(Excerpts from a dataset)
--------------------
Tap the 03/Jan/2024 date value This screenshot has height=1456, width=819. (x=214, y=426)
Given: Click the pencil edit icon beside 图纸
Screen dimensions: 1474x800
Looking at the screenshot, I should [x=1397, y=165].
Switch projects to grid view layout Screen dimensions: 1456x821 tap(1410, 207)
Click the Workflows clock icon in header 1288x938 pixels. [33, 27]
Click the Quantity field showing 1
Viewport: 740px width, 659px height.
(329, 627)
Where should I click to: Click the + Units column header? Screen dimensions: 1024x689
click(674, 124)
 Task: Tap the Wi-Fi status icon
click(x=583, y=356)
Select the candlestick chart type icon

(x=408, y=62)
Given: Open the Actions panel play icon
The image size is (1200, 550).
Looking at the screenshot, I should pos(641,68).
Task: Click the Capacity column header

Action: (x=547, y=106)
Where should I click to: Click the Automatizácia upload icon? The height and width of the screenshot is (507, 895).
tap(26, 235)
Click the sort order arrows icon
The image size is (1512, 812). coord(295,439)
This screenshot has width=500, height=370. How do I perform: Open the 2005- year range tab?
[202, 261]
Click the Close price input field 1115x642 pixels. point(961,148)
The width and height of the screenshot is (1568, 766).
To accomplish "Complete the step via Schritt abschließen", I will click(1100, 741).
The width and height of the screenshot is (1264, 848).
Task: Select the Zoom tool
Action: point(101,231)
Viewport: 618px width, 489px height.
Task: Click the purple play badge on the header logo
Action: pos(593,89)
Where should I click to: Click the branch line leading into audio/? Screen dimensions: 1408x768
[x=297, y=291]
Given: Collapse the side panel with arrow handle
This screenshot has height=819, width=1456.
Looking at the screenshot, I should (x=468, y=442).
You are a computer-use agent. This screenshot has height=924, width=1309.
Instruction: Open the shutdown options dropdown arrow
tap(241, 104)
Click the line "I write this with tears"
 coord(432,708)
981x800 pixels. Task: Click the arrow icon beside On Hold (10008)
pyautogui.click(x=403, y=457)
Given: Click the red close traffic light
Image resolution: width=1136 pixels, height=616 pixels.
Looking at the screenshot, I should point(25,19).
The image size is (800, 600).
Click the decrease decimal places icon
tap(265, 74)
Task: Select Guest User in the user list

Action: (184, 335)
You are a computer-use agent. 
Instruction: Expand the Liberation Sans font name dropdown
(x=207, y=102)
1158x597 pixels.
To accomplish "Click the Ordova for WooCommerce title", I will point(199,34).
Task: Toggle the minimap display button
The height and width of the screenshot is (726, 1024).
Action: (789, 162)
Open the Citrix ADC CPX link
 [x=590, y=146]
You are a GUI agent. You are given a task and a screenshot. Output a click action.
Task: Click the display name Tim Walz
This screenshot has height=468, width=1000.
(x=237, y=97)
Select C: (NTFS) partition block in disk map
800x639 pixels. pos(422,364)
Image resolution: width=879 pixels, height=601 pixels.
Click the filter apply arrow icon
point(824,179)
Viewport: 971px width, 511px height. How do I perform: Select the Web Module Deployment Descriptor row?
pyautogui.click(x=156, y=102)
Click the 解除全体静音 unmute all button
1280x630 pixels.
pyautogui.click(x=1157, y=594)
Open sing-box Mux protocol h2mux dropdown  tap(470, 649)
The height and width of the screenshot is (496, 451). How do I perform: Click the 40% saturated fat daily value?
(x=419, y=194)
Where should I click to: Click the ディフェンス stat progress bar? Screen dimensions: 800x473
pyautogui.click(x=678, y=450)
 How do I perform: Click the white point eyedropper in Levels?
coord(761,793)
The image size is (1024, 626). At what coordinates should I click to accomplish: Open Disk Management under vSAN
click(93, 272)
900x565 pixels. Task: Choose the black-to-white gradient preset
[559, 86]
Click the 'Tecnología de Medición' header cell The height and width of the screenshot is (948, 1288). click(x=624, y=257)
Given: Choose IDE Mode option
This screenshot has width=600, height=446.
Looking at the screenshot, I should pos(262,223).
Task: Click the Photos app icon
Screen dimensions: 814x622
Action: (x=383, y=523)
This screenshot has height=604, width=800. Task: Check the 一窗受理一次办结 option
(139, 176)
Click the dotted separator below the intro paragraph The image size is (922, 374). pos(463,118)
--------------------
_What needs to be done_: Pick out, from the lines above, every one that contains the string "display".

_Solution below_:
Task: Toggle the minimap display button
Task: Click the display name Tim Walz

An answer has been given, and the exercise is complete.